The top leaders of Metro-North came to Hartford to accept a public dressing down Monday from Gov. Dannel P. Malloy and acknowledge that a spate of accidents and service interruptions are symptomatic of problems deep within the nation’s busiest commuter railroad.
“It’s not by coincidence. There’s something going in the organization,” said Thomas F. Prendergast, the chairman and chief executive of the railroad’s parent, the Metropolitan Transportation Authority. “There are management and cultural issues, and I think we’ll find those, and we’ll root them out.”
Prendergast and Joseph J. Giulietti, the newly appointed president of Metro-North, met privately with Malloy and top administration officials at the State Capitol, then stood by as the governor described the railroad’s management in withering terms during a televised news conference.
“I have made perfectly clear, as I think was evident to both of the gentlemen, that they have lost the confidence of many of our riders and our citizens in the state of Connecticut, and it is their job to earn it back,” Malloy said.
Malloy said a series of major incidents, as well as a general deterioration of service on what not long ago was regarded as one of the best-run commuter systems, was made worse by a failure at the top ranks of the MTA and Metro-North to communicate with commuters and Connecticut officials.
The governor said he and his transportation commissioner, James Redeker, agree that the railroad’s errors and its reaction to those incidents have created an atmosphere of “mistrust and distrust.”
“I think it was frank. I think it was honest,” Malloy said of the meeting. “I think they know the hole they dug.”
Prendergast and Giulietti did not dispute any of Malloy’s criticisms, and Prendergast refused to say that any of the blame rests with Connecticut or its financial support for the railroad.
“Connecticut has delivered,” he said.
Malloy said Metro-North has agreed to develop a 100-day action plan and has promised that major projects with the potential to disrupt service, such as a power outage that crippled the New Haven line, will first undergo an independent review.
The governor said he will seek competitors to Metro-North for the expanded New Haven to Hartford to Springfield commuter service now being developed, but he downplayed the possibility of finding an alternative to Metro-North as the operator of the New Haven line.
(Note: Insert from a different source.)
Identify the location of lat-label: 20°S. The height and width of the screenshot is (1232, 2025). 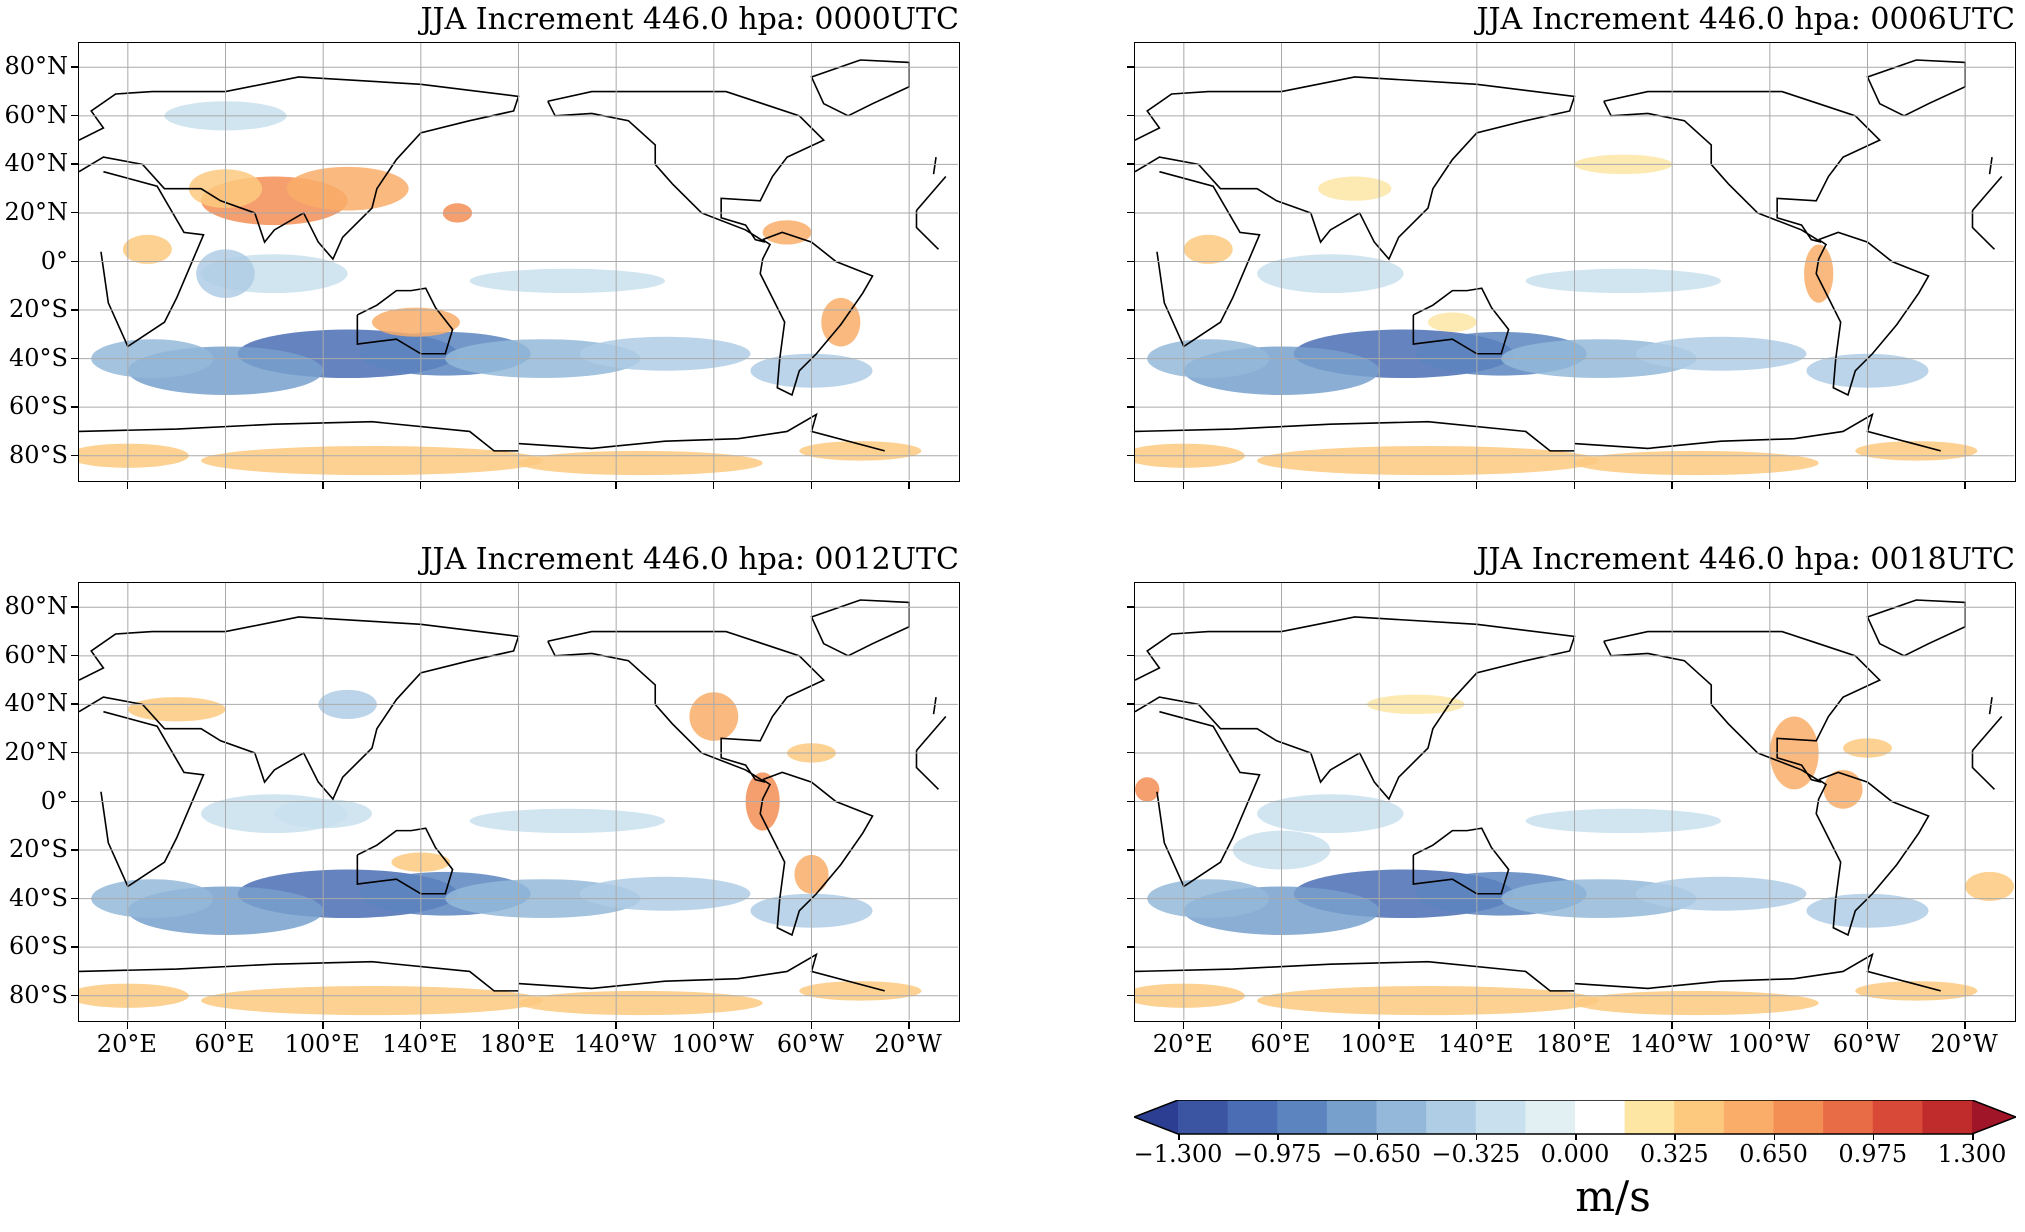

Metro-North exists in cooperation with New York and the MTA, an authority that operates New York City’s subway and bus system, the Long Island Railroad and Metro-North. The MTA is controlled by New York, and Prendergast is an appointee of Gov. Andrew Cuomo.
Malloy said Connecticut was focused on improving the relationship with the new leadership of the MTA and Metro-North. Prendergast, who said he frequently commutes on Metro-North from his home in Brewster, N.Y., became chairman and chief executive last year after stints running New York City Transit and the Long Island Railroad.
“This is not about who can raise their voice the loudest,” said Malloy, who commuted on Metro-North from Stamford when he was a prosecutor in New York. “This is about who can lead and make sure that we can restore the trust of the ridership and the citizenry of Connecticut.”
Prendergast said the hiring of Giulietti, a Connecticut native who worked for Penn Central, Conrail and Metro-North before becoming the executive director of the South Florida Regional Transportation Authority, was an important first step.
“We stand aligned with the governor and the people of Connecticut in focusing on restoring Metro-North service to the levels it once had,” Prendergast said. “We are pleased to be able to announce Joe Giulietti as the leader of that organization. As you all know, an organization follows its leader by example.”
Howard Permut stepped down as president in January after a year of horrors and miscues, including a derailment in Bridgeport, a foreman struck and killed in West Haven and the failure of a feeder cable that knocked out the New Haven line. But the low point was the derailment in the Bronx in December that claimed four lives, the first passenger deaths in the 30-year history of the railroad.
The service interruptions continued this year. In January, thousands of commuters were stranded when a power failure at a control center in Grand Central Station stalled service on a three lines. On Friday, Metro-North ran a limited schedule after a snowstorm, causing delays and overcrowded trains.
Giulietti said Metro-North was so good it was considered “gold-plated” when he left in 1998. He said he will try to return it to that standard.
John Hartwell, the vice chair of the Connecticut Rail Commuter Council, said Giulietti and Prendergast are saying the right things, though he wished that Guilietti was attending a public meeting about Metro-North at the Pequot Library in Southport on Tuesday night at 7:30.
“He needs to talk directly to the people of Connecticut, and it needs to be soon,” Hartwell said.
Giulietti said he personally “worked the floor” at Grand Central last Friday.
“It’s been quite an interesting week to start,” he said.